Giving up smoking can add 10 years to life, says a new study that is based on a large-scale research done on more than a million women. Researchers say that quitting smoking before age 30 can cut the risk of dying early.

A recent study from Japan had found that smoking shortens life by ten years and quitting before age 35 can help people live longer.

According to American Lung Association, in 2008, 21.1 million (18.3%) women smoked in the United States compared to 24.8 million (23.1%) men.

"If women smoke like men, they die like men - but, whether they are men or women, smokers who stop before reaching middle age will on average gain about an extra ten years of life," said Sir Richard Peto, at the University of Oxford, UK and co-author of the study.

Smoking causes 87 percent of all deaths associated with lung-cancer. Apart from lung cancers, smokers are at risk for diseases associated with heart and blood vessels, stroke and cataracts. In women, smoking causes pregnancy-related complications.

The present study involved 1.3 million women at ages 50 to 65 years between 1996 and 2001. Study participants were required to fill a questionnaire about their lifestyle, social and medical details. Participants were re-interviewed three years after they joined the study. All the women were tracked for about 12 years, at the end of which about 66,000 women had died.

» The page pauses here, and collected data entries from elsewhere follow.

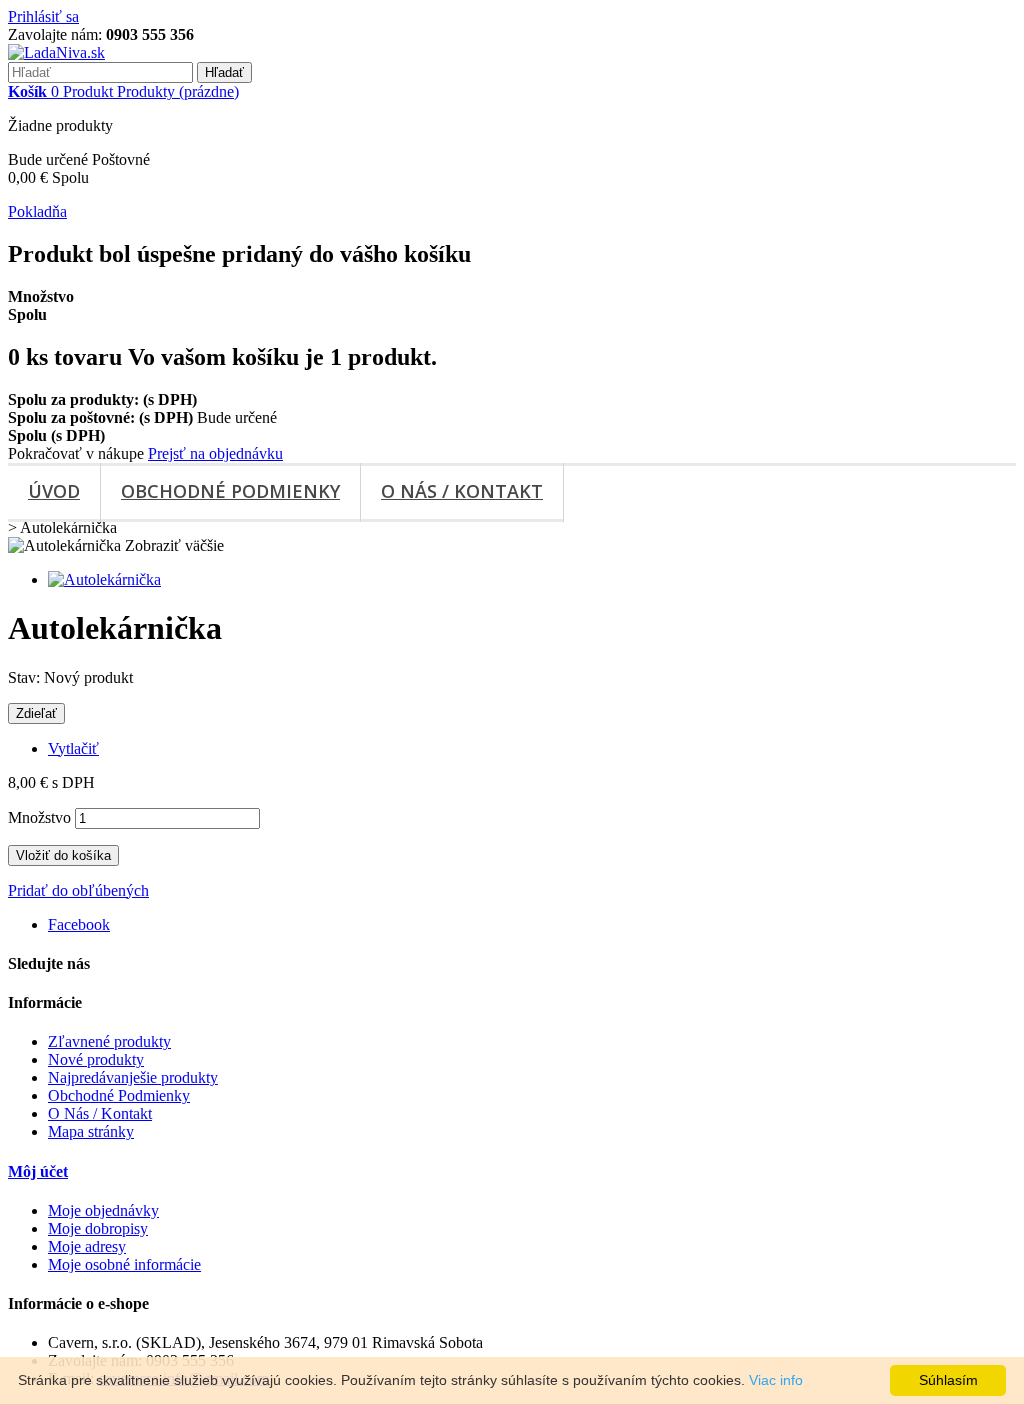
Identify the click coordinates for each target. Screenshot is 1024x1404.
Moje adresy (87, 1246)
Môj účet (38, 1171)
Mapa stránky (91, 1131)
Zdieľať (36, 713)
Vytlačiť (73, 748)
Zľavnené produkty (109, 1041)
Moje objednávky (103, 1210)
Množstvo (39, 817)
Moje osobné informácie (124, 1264)
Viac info (776, 1380)
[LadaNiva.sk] (56, 52)
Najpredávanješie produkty (133, 1077)
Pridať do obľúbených (78, 890)
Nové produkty (96, 1059)
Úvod (54, 491)
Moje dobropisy (98, 1228)
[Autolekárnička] (104, 579)
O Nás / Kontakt (462, 491)
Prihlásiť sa (43, 16)
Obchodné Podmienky (230, 491)
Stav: (26, 677)
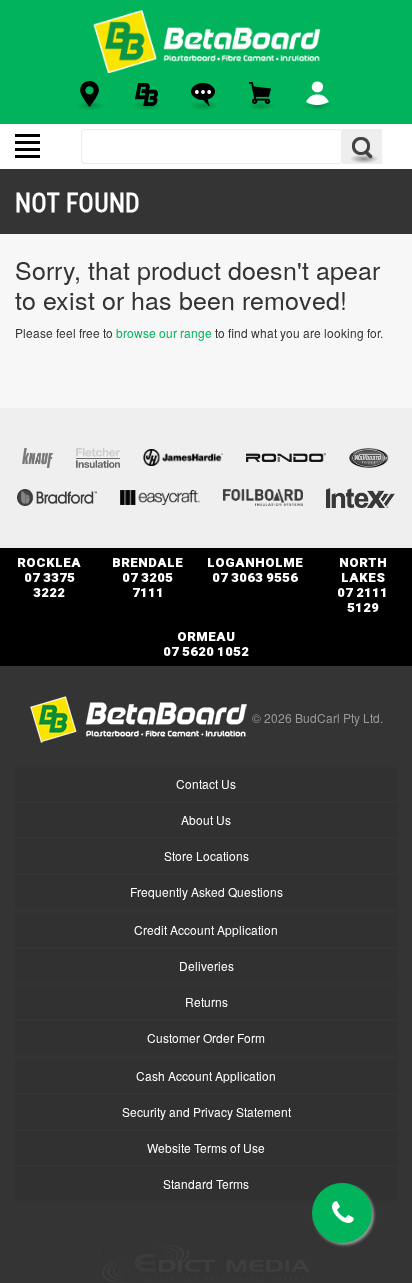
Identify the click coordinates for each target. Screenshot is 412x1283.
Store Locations (206, 855)
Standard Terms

"Both in the UK and in the USA, women born around 1940 were the first generation in which many smoked substantial numbers of cigarettes throughout adult life. Hence, only in the 21st century could we observe directly the full effects of prolonged smoking, and of prolonged cessation, on premature mortality among women," said Peto.

After analyzing the study data, researchers found that women who smoked had a three-fold greater chance of dying in their 50s or 60s than women who never smoked. They found that even a cigarette a day can increase the risk of early death twofold.

Researchers also found that by quitting smoking before age 30, women can reduce the risk of dying early by as much as 97 percent.

Professor Rachel Huxley, from the University of Minnesota, said that it is only now that researchers are getting to understand the full consequence of smoking. Smoking among women in Europe and USA became very popular only during the 1960s, much later than among men, said Huxley. That's one of the reasons why previous studies have underestimated the effects of smoking in women "simply because of the lengthy time lag between smoking uptake by young women and disease onset in middle and old age," Huxley added.